Red Listing Hydrangeas
Red Listing Hydrangeas
The genus Hydrangea Linnaeus has more than 1,000 cultivars and hybrids already since for centuries it has been a very popular ornamental plant group. These ornamentals with inflorescences with attractive marginal flowers are commonly known as hortensias, and descend from Asian shrubby species such as H. macrophylla and H. aspera.
BGCI is working with the University of Ghent Botanical Garden (Belgium) and the Instituto de Ecología, A.C. (Mexico) on an exciting project to produce a Red List of the Hydrangea family.
In the course of our ongoing work for this Red List and for specific projects on conservation, evolution and taxonomy of this genus, recent expeditions have been organized to the following countries: Chile, China, Costa Rica, Ecuador, Japan, Mexico, Peru, and Taiwan, covering a substantial part of its distribution area in tropical and subtropical areas.
In the Neotropics, Hydrangea is represented by root-climbing species belonging to the section Cornidia. This section is poorly known from any point of view, be it taxonomical, biological or ecological, but current research at the involved institutes is yielding many interesting results. Field and herbarium observations show a yet unknown number of new, already threatened species of this group. For example, in Mexico, where our work is most advanced, we are currently describing 7 new species (2 were known before we started with our work).
Interestingly, most if not all species belong to the section Cornidia, are dioecious, a character which had not been noticed by most previous authors. The presence of this sexual dimorphism, the lack of insight in its ecology and evolution and the overall gap in knowledge about the biology of this group challenge our ongoing conservation work of these species in Mexico and other Latin American countries.
The most direct causes of the threatened status of the Neotropical Hydrangea species are deforestation and changes of land use to pastures and plantations of coffee or ornamentals such as Hydrangea macrophylla. Few localities occur in areas protected by law, such as National Parks. However, the most dramatic cause that might bring an unknown number of species to extinction in the near future is the current and future predicted climate change which is hypothesized to drive cloud forest species towards upward migration to higher elevations. As many Neotropical Hydrangea species are restricted to the higher or even highest elevations in cloud forest habitat, their future looks dramatic.
Many populations of Hydrangea in China, especially those at lower altitudes, seem to be in danger of being overrun by the development of roads and buildings. However, at these lower altitudes Hydrangea seems to thrive close to roads, which allow more sunlight into some of the denser woods, something which seems a necessity for flowering in these Hydrangea taxa. Higher up in the mountains the situation seems different. Populations are smaller and less dense for some taxa, while others remain somewhat abundant. Here the main threat seems to be tourism, as many of the higher mountains are holy places for Buddhism, with temples and hotels for visitors.
In Japan, the main issue seems to be introgression of cultivated plants into natural populations.
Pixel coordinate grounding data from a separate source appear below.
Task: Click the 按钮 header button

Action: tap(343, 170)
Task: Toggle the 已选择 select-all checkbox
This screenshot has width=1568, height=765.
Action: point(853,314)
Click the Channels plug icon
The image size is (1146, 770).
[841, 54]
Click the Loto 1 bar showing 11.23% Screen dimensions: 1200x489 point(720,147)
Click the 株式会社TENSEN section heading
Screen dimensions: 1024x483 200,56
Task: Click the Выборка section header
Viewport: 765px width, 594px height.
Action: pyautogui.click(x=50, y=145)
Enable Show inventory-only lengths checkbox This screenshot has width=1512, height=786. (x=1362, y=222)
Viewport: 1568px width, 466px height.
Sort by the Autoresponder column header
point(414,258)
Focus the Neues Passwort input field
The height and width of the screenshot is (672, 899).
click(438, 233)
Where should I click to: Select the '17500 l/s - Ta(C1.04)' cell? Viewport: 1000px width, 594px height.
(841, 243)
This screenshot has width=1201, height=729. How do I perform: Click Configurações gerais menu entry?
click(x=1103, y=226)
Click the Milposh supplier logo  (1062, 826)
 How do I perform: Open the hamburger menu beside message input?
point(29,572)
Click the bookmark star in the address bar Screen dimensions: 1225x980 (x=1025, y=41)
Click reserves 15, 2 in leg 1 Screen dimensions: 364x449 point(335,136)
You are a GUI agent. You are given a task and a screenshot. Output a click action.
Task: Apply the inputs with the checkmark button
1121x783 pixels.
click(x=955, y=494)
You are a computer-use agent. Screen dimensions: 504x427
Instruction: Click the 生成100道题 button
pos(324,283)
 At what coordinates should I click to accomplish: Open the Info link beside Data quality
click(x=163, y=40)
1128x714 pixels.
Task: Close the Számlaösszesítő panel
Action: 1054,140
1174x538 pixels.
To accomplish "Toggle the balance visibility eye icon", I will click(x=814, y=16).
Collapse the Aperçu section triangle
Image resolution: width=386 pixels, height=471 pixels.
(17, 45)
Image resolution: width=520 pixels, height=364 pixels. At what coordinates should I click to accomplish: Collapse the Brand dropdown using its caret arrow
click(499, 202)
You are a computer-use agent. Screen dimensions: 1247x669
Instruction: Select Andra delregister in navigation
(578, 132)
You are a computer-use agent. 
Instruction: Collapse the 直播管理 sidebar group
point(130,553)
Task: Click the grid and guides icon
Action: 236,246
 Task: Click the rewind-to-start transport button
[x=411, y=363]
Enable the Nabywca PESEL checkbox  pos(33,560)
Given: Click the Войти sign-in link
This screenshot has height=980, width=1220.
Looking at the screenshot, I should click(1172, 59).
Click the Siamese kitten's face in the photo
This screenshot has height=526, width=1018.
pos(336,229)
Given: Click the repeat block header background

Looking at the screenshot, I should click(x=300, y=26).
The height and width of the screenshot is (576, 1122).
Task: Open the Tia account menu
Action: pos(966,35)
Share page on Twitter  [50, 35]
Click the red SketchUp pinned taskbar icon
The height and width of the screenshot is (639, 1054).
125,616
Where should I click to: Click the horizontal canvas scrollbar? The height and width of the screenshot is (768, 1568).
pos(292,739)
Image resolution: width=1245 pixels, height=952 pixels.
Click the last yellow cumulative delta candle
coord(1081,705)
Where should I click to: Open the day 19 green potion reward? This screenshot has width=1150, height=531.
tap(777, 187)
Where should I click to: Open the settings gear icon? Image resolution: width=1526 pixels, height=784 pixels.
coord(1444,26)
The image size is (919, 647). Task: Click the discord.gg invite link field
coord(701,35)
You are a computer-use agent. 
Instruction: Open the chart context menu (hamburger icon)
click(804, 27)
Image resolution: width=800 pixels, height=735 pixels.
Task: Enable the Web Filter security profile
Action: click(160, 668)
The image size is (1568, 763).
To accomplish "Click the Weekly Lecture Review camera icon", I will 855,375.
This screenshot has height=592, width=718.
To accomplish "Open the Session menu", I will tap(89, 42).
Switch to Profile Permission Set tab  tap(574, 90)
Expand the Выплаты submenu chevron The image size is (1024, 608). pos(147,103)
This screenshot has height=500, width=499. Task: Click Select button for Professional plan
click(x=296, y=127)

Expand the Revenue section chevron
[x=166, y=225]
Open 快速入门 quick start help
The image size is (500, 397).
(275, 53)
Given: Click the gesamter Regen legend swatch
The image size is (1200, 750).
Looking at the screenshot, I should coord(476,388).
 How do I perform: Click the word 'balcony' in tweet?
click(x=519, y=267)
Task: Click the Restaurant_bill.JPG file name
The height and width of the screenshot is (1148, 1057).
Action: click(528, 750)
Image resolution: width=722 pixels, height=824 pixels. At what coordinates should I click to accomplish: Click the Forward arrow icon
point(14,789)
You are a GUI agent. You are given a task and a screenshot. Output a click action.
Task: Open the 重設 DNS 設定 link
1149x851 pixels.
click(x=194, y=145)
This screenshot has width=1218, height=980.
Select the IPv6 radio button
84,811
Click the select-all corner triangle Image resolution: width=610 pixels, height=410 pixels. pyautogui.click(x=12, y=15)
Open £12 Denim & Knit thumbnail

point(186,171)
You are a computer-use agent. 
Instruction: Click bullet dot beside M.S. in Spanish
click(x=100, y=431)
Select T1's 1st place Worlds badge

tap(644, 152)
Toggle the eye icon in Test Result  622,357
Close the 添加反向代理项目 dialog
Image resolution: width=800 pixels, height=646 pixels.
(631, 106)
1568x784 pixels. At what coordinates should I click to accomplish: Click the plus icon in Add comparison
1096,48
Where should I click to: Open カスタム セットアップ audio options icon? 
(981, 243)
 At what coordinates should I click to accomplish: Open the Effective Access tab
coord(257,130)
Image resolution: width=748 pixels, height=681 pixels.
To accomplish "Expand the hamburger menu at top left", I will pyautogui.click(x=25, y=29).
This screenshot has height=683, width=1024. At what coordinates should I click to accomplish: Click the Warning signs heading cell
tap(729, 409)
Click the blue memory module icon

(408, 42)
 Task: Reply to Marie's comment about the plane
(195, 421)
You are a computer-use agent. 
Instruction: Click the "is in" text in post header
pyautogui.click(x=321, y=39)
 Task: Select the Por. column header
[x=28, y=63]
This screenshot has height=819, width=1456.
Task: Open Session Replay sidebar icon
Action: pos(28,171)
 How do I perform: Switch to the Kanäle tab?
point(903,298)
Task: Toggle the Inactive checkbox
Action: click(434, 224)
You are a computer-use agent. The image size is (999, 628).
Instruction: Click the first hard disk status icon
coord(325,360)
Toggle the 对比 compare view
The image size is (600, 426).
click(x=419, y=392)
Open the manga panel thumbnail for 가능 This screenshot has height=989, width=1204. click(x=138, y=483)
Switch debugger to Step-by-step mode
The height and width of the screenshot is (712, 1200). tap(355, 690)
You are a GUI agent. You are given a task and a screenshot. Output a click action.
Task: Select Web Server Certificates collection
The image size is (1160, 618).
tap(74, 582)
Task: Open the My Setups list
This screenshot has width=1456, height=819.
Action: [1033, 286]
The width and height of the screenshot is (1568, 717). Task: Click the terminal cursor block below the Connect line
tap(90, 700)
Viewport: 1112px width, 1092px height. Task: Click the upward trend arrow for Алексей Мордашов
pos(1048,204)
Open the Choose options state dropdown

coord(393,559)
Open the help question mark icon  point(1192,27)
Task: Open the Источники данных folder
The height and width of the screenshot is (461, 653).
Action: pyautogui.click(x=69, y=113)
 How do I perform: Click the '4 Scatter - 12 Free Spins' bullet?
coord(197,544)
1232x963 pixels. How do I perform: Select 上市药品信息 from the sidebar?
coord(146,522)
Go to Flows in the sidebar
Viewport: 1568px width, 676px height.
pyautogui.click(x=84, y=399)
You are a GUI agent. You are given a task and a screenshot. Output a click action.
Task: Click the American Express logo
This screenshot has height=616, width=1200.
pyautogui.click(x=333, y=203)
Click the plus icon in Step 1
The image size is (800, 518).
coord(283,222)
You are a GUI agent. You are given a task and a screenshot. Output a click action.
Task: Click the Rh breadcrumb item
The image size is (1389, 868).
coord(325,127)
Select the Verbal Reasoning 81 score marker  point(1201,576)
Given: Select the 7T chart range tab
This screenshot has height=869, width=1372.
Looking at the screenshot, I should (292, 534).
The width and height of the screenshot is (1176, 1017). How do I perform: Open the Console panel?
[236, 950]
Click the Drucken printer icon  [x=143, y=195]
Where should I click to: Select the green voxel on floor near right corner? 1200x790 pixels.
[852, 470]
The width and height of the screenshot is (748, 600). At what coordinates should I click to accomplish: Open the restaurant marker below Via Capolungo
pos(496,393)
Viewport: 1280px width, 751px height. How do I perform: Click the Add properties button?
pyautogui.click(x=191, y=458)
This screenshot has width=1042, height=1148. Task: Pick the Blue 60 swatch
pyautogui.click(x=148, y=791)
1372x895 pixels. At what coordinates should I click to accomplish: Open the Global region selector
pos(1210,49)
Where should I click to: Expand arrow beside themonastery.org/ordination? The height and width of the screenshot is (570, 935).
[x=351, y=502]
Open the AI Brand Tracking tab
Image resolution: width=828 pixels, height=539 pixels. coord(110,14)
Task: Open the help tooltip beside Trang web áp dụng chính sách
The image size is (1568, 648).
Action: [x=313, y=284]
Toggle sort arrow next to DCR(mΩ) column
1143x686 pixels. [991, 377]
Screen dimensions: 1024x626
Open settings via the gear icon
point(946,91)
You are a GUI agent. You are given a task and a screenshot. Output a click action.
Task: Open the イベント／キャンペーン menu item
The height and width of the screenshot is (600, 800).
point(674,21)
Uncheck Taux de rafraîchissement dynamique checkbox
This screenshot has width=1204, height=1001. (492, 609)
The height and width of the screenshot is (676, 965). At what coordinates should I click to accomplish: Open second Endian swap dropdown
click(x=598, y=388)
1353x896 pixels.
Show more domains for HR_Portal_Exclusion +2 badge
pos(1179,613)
Many parks and natural areas have been planted with cultivated forms of Hydrangea macrophylla, which sometimes makes it hard to distinguish between wild populations of this species and planted groups of plants.
Field work in Mexico since 2009 (supported by the Mohamed bin Zayed Species Conservation Fund)
When we started our research in cooperation with the National Herbarium of Mexico (UNAM), two species of climbing Hydrangeas were known to occur in Mexico: H. seemannii in the Sierra Madre Occidental and H. nebulicola in the states of Querétaro, Hidalgo and Veracruz. The majority of the specimens with conspicuous indument on their branches in South East Mexico and Central America had been identified as H. steyermarkii, but the characters of these collections do not coincide with the single type specimen of this species, neither with other individuals of this species growing in the type locality area on the Volcano Tacaná on the border of Mexico and Guatemala. Instead, they belong to a species new to science we are currently describing together with 6 other species from eastern and southern Mexico (see photos below), the majority of which we consider as Critically Endangered according to the IUCN Red List categories and criteria. Hydrangea nebulicola was listed as endangered in 1994 (NORMA Oficial Mexicana NOM-059-ECOL-1994) and as threatened with extinction by the Mexican authorities (NOM-059-SEMARNAT-2001 and NOM-059-SEMARNAT-2010).
Field work in Peru since 2011 (2013 expedition supported by the Systematics Research Fund)
In Peru, Hydrangea is not only undercollected but also highly endangered because of its occurrence in hyper-conserved primary forests, which are becoming rarer every day, and require hiking in tough conditions to be reached. Our recent exploring field work in the Andes of northern and central Peru resulted in more specimens than had been collected in the whole country in the two centuries before. This included a yet undefined amount of new species which had never been noticed and collected before, and which are already at risk.